A form which exists beyond sensible experience, which accounts for order in the world, approaches the God who the Judeo-Christian believers encountered through revelation. Exod. 3:1-6 recounts Moses meeting God in the burning bush. This offers a picture of an encounter with God which goes beyond a mere principle of order. Coming upon a bush which was blazing but not consumed, Moses states, “I must turn aside and look at this great sight, and see why the bush is not burned up. When the Lord saw that he had turned aside to see, God called to him out of the bush, ‘Moses, Moses!’ And he said, ‘Here I am’” (Exod. 3:3-5). God revealed Godself to Moses: “I am the God of your father, the God of Abraham, the God of Isaac, and the God of Jacob. And Moses hid his face, for he was afraid to look at God” (Exod. 3:6). The core dynamic of the God-human encounter is recounted here. God offers a sign, Moses turns to pay attention, God reveals Godself.
The mix between meaning-seeking inquiry and religious experience continued in the early centuries of Western civilization. In Augustine’s account of fourth-century life in The City of God, he notes the variety of philosophies, schools of thought, and visions of right living in Roman society. In his account, there were currently 288 varieties!2 Augustine reviews the categorization of these different ways of thinking, first by their content and then by whether the philosophy requires that the philosopher actually practices the beliefs espoused or simply professes them. These systems of thought addressed the issue of life in the earthly city, but did not arrive at the heavenly one.

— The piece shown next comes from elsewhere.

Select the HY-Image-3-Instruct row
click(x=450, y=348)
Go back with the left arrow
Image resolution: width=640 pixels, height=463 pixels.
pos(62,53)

Early Christians were known, not as adherers to a new system of thought, but as those who belonged to “the way.” They recognized that response to Jesus Christ was a reply to the more fundamental question of whether earthly life and heavenly life could mix. Belief and discipleship affirmed more than a philosophical system; it acknowledged that the realities of heaven and earth could touch. The scriptures did incorporate visions of the quality of life which flows from belief, and in some instances borrowed the ideals of those who followed the Greek and Roman philosophies. But the primary focus of the gospels is the Good News that a connection between God and human beings is possible. Early Christians did not die in martyrdom for an idea, an unmoved mover, or even a system of virtue and vice. They died because of a relationship with Jesus Christ.
What Is the Way?
Writers of both Testaments and those who followed in the Christian tradition offered images of what made up “the way” of the Christian life. The symbolic nature of linking the boundaries of this-worldly and other-worldly realms could not be captured in maps, linear language, blueprints, or recipes. Response to the question, how do we on earth connect to God had to appeal to the imagination and the heart. It had to suggest rather than describe; lure and invite instead of command. Both the Hebrew scripture and the New Testament offer such images.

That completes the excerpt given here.